Ishita moest even wennen toen ze twee jaar geleden vanuit een miljoenenstad in India naar Groningen kwam. Ook de Academie van Bouwkunst, waar ze begon aan een master Architectuur, had andere ideologieën dan ze in haar eigen land had meegekregen. Intussen zit ze goed op haar plek en fietst ze dagelijks van haar huis in het noorden van de stad naar de binnenstad. Ze volgde haar oudere broer, die ook aan de Academie studeert.
Waarom ze architect wil worden? Ishita lacht. ‘Eigenlijk is dat het enige dat me echt interesseert.’ Ze groeide op in een creatieve familie waar iedereen tekende, en wist al snel dat ze een creatief beroep zou kiezen. Mensen die haar tekeningen zagen, opperden dat ze interieurontwerper zou kunnen worden. Maar zelf had ze een ander plan. ‘Ik vind het mooi dat je in dit vak iets maakt dat blijvend is, en voor de toekomst.

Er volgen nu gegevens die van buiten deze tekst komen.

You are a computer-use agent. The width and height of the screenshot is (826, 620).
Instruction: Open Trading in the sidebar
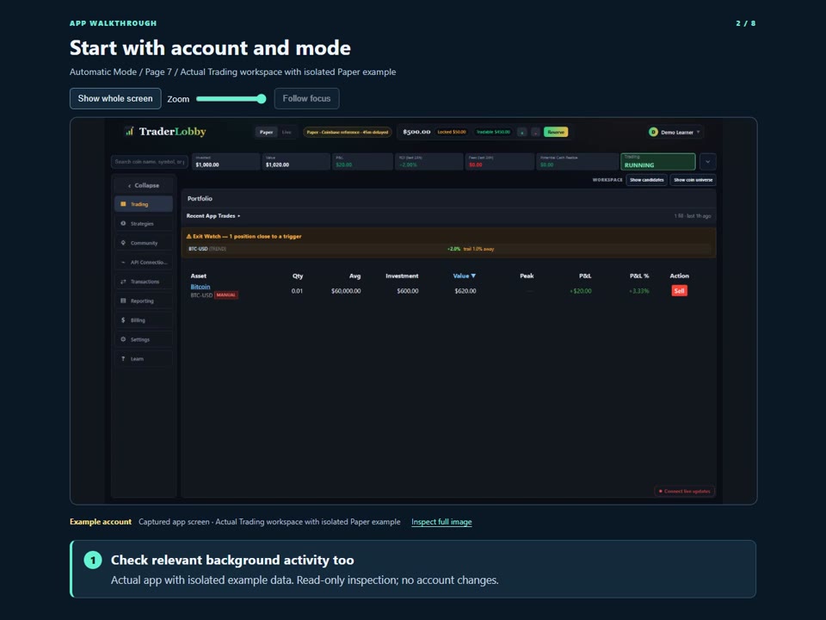[144, 204]
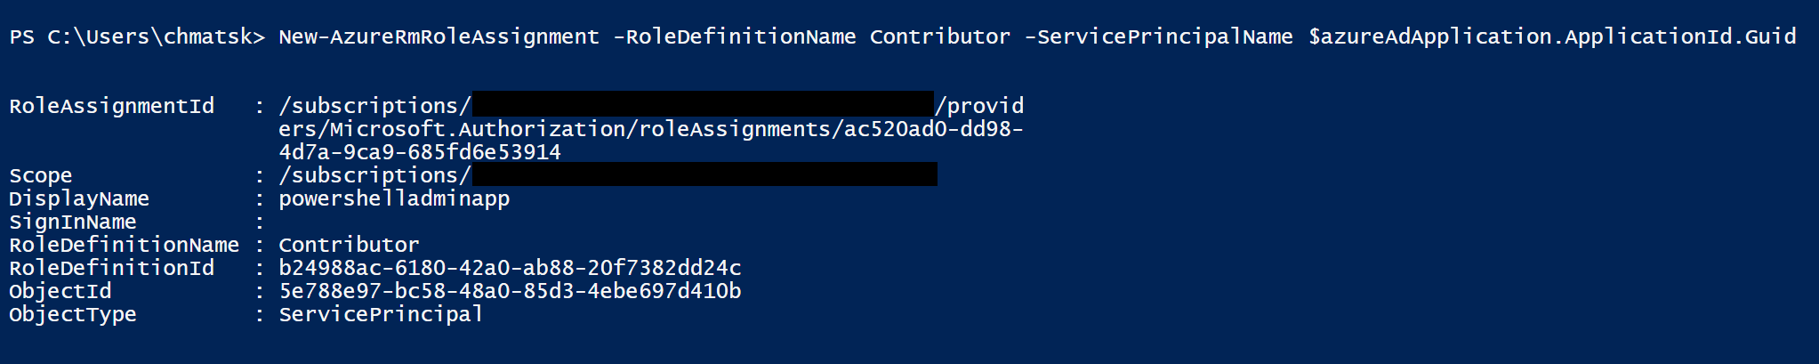1819x364 pixels.
Task: Click the Microsoft.Authorization/roleAssignments path line
Action: click(651, 130)
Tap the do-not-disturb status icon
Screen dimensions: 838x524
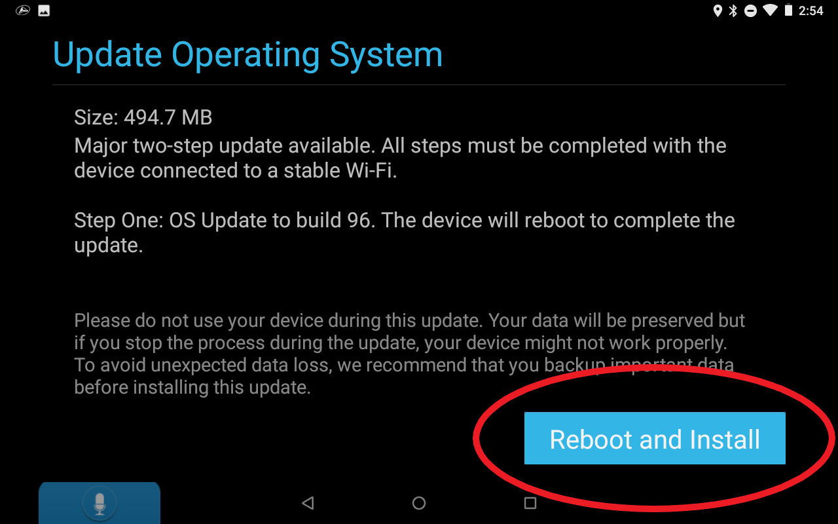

Daarmee lever je echt een bijdrage.’
Omdat ze uit een andere cultuur komt en met een ander perspectief naar dingen kijkt, brengt Ishita een natuurlijke nieuwsgierigheid mee. ‘Soms nemen mensen iets voor lief, maar weet ik niet waar het over gaat – dus stel ik er een vraag over. Met die instelling kan ik het team hier sterker maken, denk ik.’
Het liefst werkt Ishita aan publieke gebouwen, projecten waarbij het sociale aspect een grote rol speelt in het ontwerp. ‘Hoe kan ik mensen elkaar laten ontmoeten, en hoe kan ik hun omgeving op een goede manier vormgeven? Bij openbare gebouwen heb je meer speelruimte.’ Haar droomproject is er eentje waarbij de context een belangrijk onderdeel van het ontwerp is. ‘Een publiek gebouw of een mooie villa waarbij ik veel aandacht kan geven aan architectonische elementen, en waar ik de ruimtelijke kwaliteit echt kan beïnvloeden.’ Als het even kan staat dat gebouw in India, zegt ze lachend. ‘Het klimaat is daar toch wat geschikter om mooie buitenruimtes te maken.’
Bij elk project waaraan ze werkt, heeft Ishita hetzelfde uitgangspunt: ‘Ik wil impact maken met wat ik doe. Dat kan op grotere schaal, met duurzame en natuurinclusieve ontwerpen, maar net zo goed door een mooi, klein balkon te ontwerpen waar iemand in de zon kan zitten. Daarmee maak je het leven van die persoon mooier. Dat is voor mij al genoeg: je verandert er echt iets mee.’